-- start MATERIAL --

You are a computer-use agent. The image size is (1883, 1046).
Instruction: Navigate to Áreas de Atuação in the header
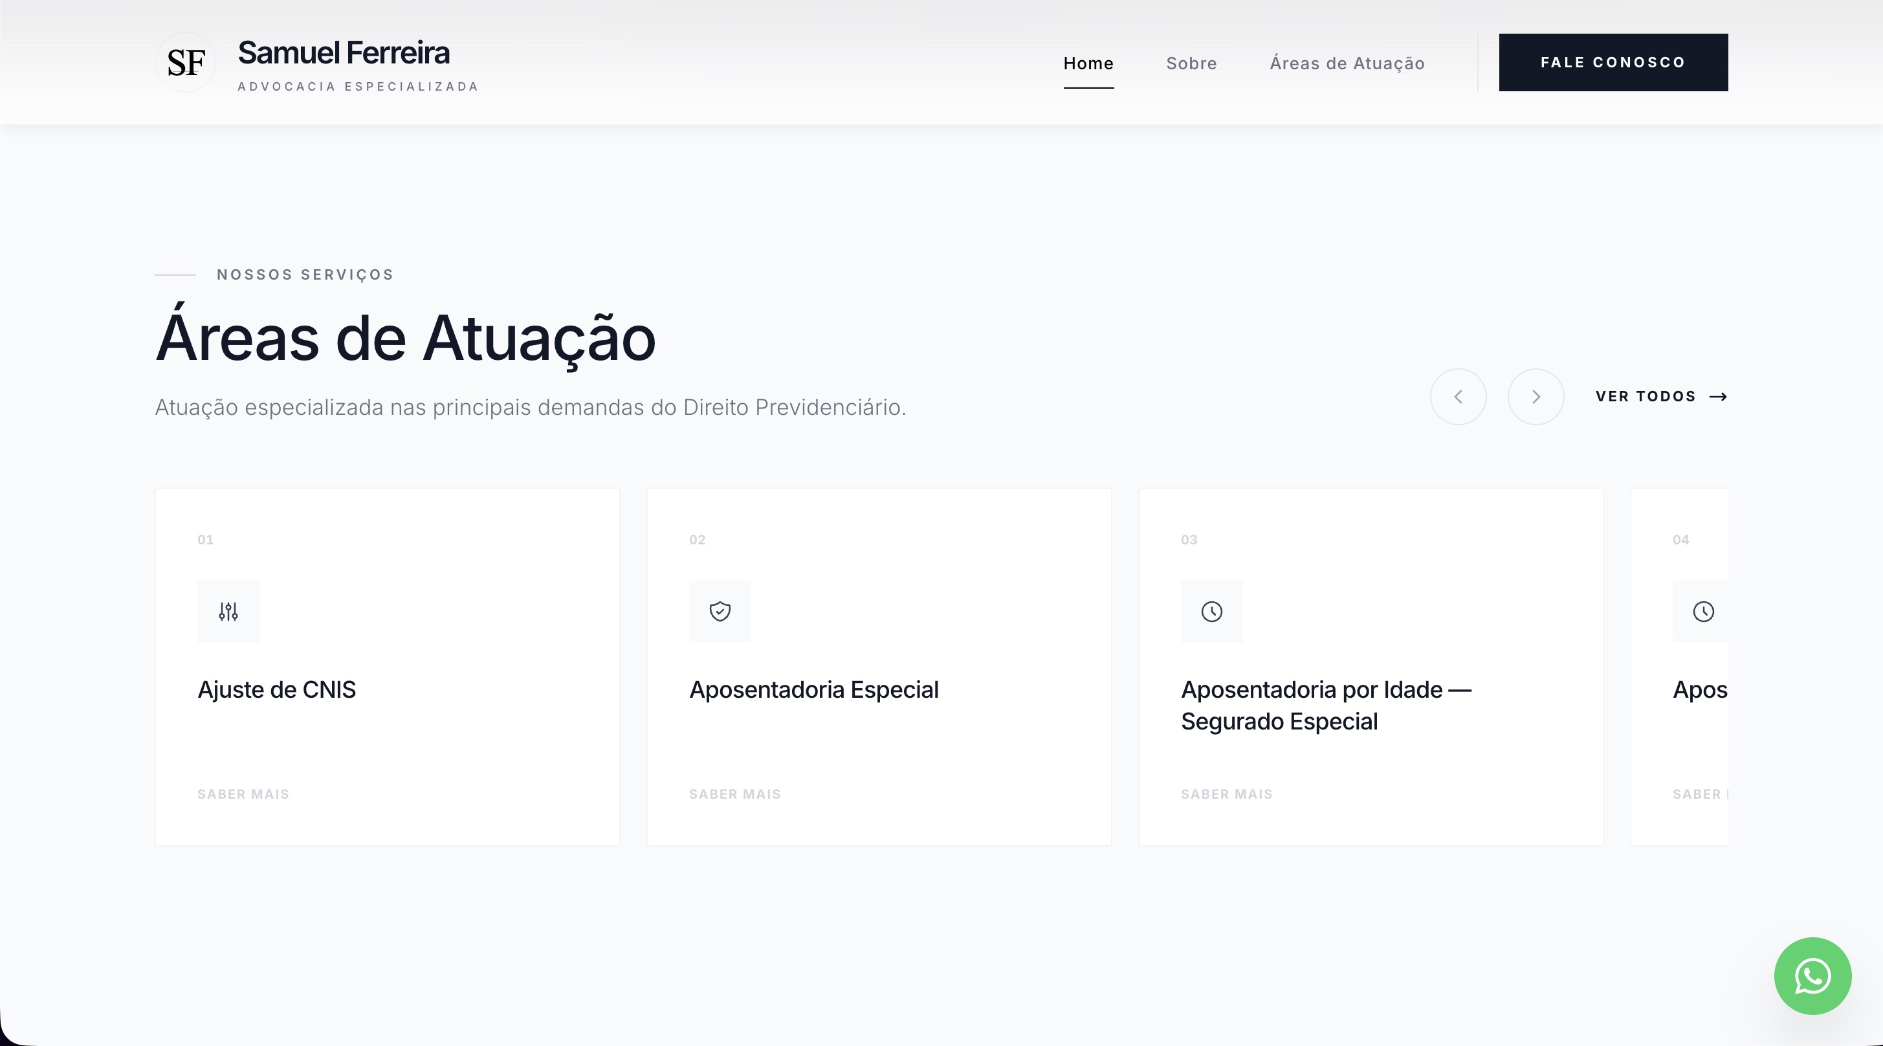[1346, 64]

-- end MATERIAL --
-- start MATERIAL --

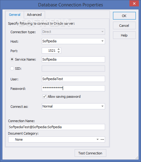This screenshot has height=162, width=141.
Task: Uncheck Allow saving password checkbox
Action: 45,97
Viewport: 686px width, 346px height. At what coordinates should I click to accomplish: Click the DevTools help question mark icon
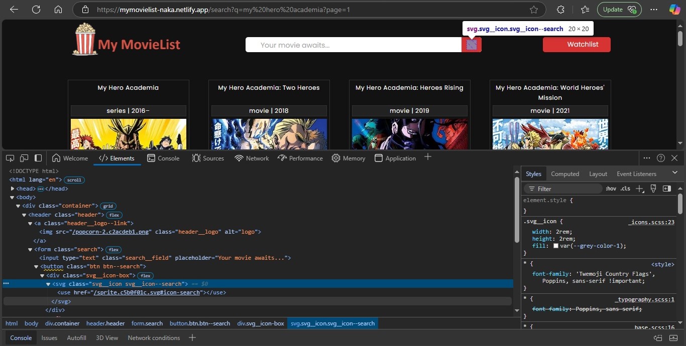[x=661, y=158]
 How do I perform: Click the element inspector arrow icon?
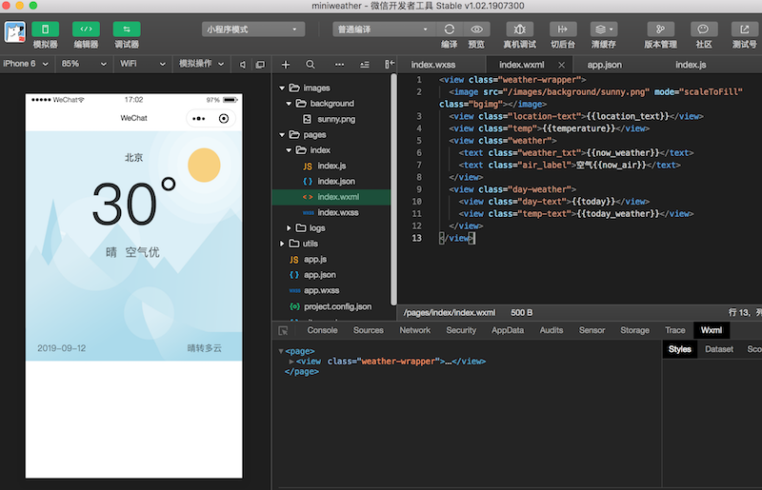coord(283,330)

-- end MATERIAL --
-- start MATERIAL --

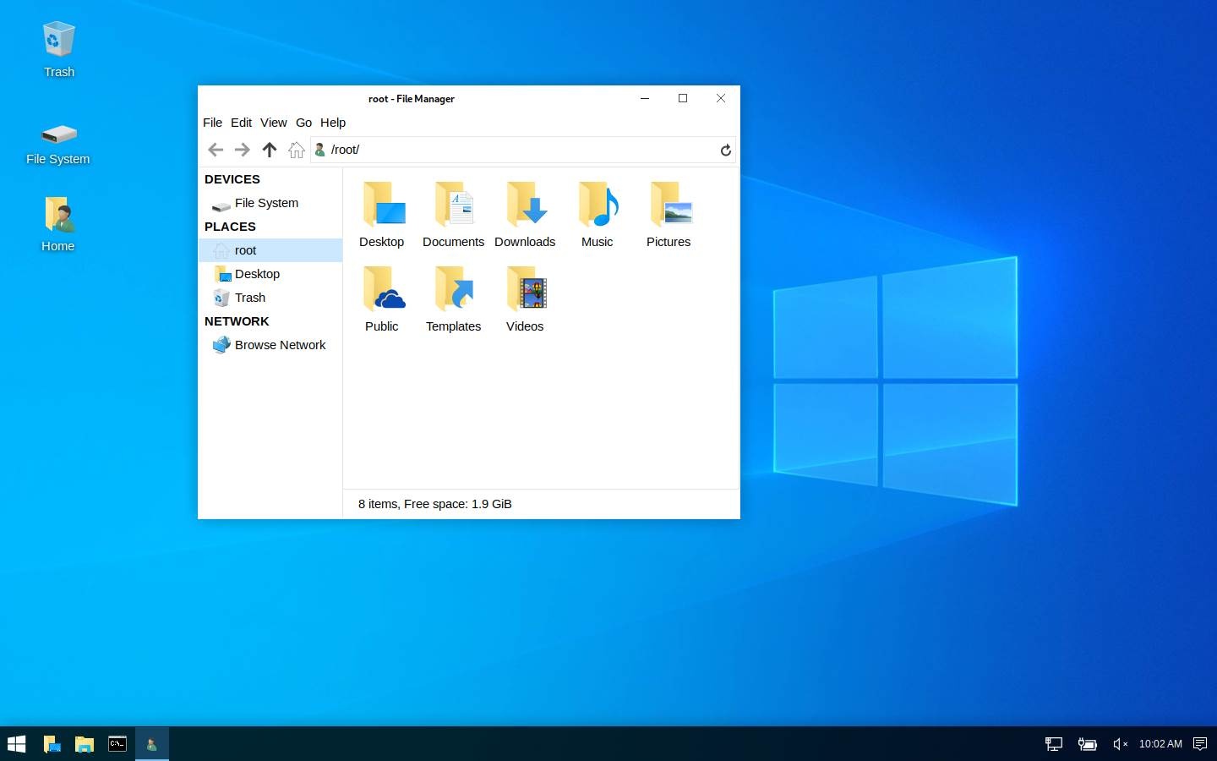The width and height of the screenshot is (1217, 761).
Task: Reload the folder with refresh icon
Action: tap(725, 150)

-- end MATERIAL --

Rewrite the listing starting at the line containing "The width and" and ending at the line containing "Action: tap(725, 150)", with "folder" changed to "directory" and nothing else altered. Leave out the pictures.

The width and height of the screenshot is (1217, 761).
Task: Reload the directory with refresh icon
Action: tap(725, 150)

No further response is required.